Un autre dispositif juridique est porteur de difficultés. Il résulte d'un amendement déposé, l'an dernier, par le précédent gouvernement sur les conclusions de la commission mixte paritaire constituée pour l'examen du projet de loi de financement de la sécurité sociale pour 2007. Son adoption a permis d'instituer un nouveau cas de rupture du contrat de travail pour les salariés âgés reposant « sur l'accord de l'employeur ». Le régime fiscal et social de l'indemnité de départ versée au salarié avait été aligné sur celui, très avantageux, de l'indemnité de licenciement.

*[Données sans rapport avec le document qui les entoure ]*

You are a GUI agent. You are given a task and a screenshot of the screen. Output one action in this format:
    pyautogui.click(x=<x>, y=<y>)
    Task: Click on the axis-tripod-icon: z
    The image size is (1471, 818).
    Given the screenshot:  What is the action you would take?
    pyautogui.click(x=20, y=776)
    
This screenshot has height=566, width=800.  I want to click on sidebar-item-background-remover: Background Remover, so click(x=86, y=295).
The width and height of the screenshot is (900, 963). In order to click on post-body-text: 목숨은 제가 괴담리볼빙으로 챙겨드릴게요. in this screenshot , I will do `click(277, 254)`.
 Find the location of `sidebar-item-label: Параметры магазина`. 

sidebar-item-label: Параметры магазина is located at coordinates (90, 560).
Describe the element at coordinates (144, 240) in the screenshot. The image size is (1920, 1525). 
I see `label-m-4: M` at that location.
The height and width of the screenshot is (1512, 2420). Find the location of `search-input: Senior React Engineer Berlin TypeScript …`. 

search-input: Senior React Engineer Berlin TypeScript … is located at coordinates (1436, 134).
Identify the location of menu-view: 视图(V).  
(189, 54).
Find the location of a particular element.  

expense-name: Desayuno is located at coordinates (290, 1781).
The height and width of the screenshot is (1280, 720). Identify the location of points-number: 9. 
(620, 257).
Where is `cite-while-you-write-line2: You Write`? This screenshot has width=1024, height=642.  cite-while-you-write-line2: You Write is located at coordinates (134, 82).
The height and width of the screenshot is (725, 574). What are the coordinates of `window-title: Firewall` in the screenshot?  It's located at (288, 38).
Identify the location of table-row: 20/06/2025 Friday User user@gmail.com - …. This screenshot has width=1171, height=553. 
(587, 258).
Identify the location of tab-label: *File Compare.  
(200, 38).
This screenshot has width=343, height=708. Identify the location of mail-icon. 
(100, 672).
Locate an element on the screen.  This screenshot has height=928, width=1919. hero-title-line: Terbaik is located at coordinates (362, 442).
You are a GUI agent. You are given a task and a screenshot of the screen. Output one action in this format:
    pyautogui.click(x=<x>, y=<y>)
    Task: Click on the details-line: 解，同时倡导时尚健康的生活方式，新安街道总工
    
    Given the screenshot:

Ce régime d'exonération totale de charges sociales, à l'exception de la CSG et de la CRDS, doit s'appliquer à partir du 1 er janvier 2010 et jusqu'au 1 er janvier 2014. Son coût annuel pour les finances sociales serait compris entre 600 millions et un milliard d'euros. Il s'adresse uniquement à la centaine de branches professionnelles ayant conclu une convention ou un accord collectif étendu dérogeant au principe du report à soixante-cinq ans de l'âge auquel un employeur peut mettre un salarié à la retraite d'office. Il crée un mécanisme de substitution à la mise en extinction, d'ici au 31 décembre 2009, de ces dérogations.

Votre commission s'était alors montrée très hostile à ce type de préoccupation 9 ( * ) , le Sénat votant même à l'unanimité la suppression d'une disposition d'inspiration analogue. La note de la mission conjointe sur l'évolution de la législation relative aux mises à la retraite d'office établie par l'inspection générale des finances et l'inspection générale des affaires sociales confirmait cette analyse 10 ( * ) . « Sur un plan général, il est en effet certain que cette possibilité mise à la disposition des employeurs favorise et encourage la culture du départ précoce, et cela d'autant plus qu'elle bénéficie d'un statut fiscal et social favorable particulièrement attrayant, et cela aussi bien pour les salariés que pour les entreprises. »

Le projet de loi de financement de la sécurité sociale pour 2008 propose de réparer cette erreur et de pénaliser le recours aux préretraites. Il s'agit de porter de 24,15 % à 50 % le taux de la contribution créée par la loi du 21 août 2003 sur les avantages de préretraite d'entreprise et de créer une contribution similaire pour les mises à la retraite à l'initiative de l'employeur. Il convient enfin de noter qu'en première lecture, l'Assemblée nationale a adopté un amendement pour supprimer le mécanisme de départ négocié en commun prévu pour la période 2010-2014 voté l'an dernier.

* 9 Projet de loi de financement de la sécurité sociale - Rapport n° 59 (2006-2007) d'Alain Vasselle - Tome VI - Examen des articles p. 61 à 63.

Lecture des conclusions de la commission mixte paritaire, compte rendu intégral des débats en séance publique au Sénat (30 novembre 2006), intervention de Dominique Leclerc.

* 10 Note n° 2006-M-061-01 et M-2006-222 de la mission conjointe de l'inspection générale des finances et de l'inspection générale des affaires sociales, sur l'évolution de la législation relative aux mises à la retraite d'office - novembre 2006 - p. 8.